The CIA report published recently or the comprehensively revised form of the report, attracted great attention across the world. While it is a known fact that the U.S. inflicted severe torture on prisoners detained on grounds of suspicion, particularly after September 11, this report justified torture.
The world already knew more or less how intelligence activities worked in the U.S. after September 11 through pictures from the notorious Abu Ghraib Prison, the techniques of persecution emerging from Guantanamo and witness statements and accounts from released detainees. Torture is a practice that was used even before September 11 in the U.S., but we can see in detail in this report what new methods of torture were invented and what funds were appropriated to pay the experts to implement these techniques. So what did the years of torture actually benefit the U.S. or the free world? We can easily answer that question in the words, ‘nothing at all.’ Senator Harry Reid admits that torture achieved nothing other than giving the U.S. a bad name. Contrary to what some Republicans maintain, researchers have confirmed – following an examination of six million pages of CIA documents – that the agency acquired no vital information at all.
It is a well-known fact that it is next to impossible to obtain real-time or accurate information about radical terror organizations from its leaders or members. Terrorists in possession of such information either shoot it out with the security forces, military or police or else have themselves killed or commit suicide if they are about to be captured. That has happened time and time again. However, examination of the profiles of people captured and imprisoned by the U.S. shows that the majority was put under arrest without resistance. These people are imprisoned without trying to harm themselves or the people around them, and the information acquired as a result is admitted to be outlandish and intended solely to put an end to the torture. Therefore, this historic lesson once again shows that terrorists in possession of information that might be elicited through torture cannot be captured alive.
Another point we need to concentrate on is the values, which the U.S. fights to protect, and the place of torture among those values.

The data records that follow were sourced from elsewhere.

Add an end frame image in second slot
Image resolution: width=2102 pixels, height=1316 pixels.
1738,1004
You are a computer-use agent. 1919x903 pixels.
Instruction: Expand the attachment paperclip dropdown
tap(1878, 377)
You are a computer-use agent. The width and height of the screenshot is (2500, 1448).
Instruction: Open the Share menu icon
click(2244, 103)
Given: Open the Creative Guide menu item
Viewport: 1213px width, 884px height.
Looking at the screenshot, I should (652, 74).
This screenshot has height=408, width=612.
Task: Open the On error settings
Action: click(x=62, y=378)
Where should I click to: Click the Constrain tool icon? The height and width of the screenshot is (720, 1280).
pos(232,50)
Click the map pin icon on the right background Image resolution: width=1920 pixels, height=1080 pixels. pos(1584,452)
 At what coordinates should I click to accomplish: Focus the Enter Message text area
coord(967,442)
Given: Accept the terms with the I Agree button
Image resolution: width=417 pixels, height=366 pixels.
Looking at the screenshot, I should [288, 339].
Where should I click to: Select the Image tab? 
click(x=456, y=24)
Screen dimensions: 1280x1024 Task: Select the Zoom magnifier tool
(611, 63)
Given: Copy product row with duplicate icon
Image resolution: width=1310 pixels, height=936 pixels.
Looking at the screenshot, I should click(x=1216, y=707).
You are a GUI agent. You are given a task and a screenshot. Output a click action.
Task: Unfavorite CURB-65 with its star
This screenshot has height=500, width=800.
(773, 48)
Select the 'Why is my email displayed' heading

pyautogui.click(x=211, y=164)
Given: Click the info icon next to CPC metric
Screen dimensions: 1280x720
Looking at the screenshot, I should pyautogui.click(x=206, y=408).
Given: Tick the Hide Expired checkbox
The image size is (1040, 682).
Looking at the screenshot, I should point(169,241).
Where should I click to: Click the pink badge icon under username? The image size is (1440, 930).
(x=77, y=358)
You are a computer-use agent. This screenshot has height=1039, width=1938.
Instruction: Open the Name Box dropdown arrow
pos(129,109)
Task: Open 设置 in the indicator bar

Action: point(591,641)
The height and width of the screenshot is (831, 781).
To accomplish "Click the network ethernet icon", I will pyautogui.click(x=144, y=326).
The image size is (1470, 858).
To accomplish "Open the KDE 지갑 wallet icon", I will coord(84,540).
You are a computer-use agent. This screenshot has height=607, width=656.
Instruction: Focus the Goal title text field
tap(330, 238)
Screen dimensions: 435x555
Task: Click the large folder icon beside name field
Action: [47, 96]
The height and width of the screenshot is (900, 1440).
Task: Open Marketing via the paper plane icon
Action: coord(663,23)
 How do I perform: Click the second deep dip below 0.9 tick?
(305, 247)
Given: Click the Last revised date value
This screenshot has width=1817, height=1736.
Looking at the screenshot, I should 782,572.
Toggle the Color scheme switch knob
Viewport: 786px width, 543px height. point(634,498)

The U.S. wants its own people to be free, not afraid of attack, and to build a country in which its own traditional values are preserved in peace and tranquility, and it spends trillions of dollars to that end and knowingly loses thousands of young lives on the battlefield. The sole aim is to stand up for American values and defy any threats to them. As we all know, although the U.S. is governed by a secular Constitution, it describes itself as a Christian society and it is a much more conservative society than Europe. Does not the Bible, the holy scripture of that conservative community, command love, compassion, forgiveness and unity? What Christian could support the idea that a person whose having committed any crime merits being savagely tortured to death? What Christian could be pleased by the innocent lives lost for that reason? If the U.S. wishes to stand up for the values on which it was founded, it has to remain true to those values when times get tough. Speaking in the Senate, Democratic Party Senator for California, Dianne Feinstein, also admitted that torture was a stain on American values.
Torture is not a means of combat, but a culture of cruelty. Information gathered through torture during 12 years of war has not helped eliminate or even weaken such terror groups as al-Qaeda or the Taliban. On the contrary, terror organizations have grown even stronger in the face of violence, savagery and cruelty, have spread across even more parts of the world and have become even more of a threat by setting up new groups. The U.S. attacks have led to the deaths of many civilians, and instead of fighting the causes that gave rise to al-Qaeda through an intellectual campaign, its seeking to eliminate people influenced by those causes by military means has led to a widening of the terror organization’s sphere of activity by encouraging other sub-groups to join it.
President Obama’s banning torture is of course a positive step. In addition, from now on the death of any detainee during torture will be considered murder. This will be a cornerstone in a democratic government opposing inhumane methods, at least from now on. Responding to a destructive action with an even more destructive method cannot prevent a repetition of that action. Violence will always lead to more violence, and bloodshed to more bloodshed. Therefore, resorting to even more radical techniques in the fight against radical terror will simply result in a vicious circle that confirms the claims of those terror organizations and strengthens their base. That will mean opening the door to further unending conflicts. Although the publication of the torture report did not surprise anyone globally, it is important as a step that will prevent further resort to torture. We need to return to a foundation of common affection and love if future generations are to live in a humane climate where human rights are respected.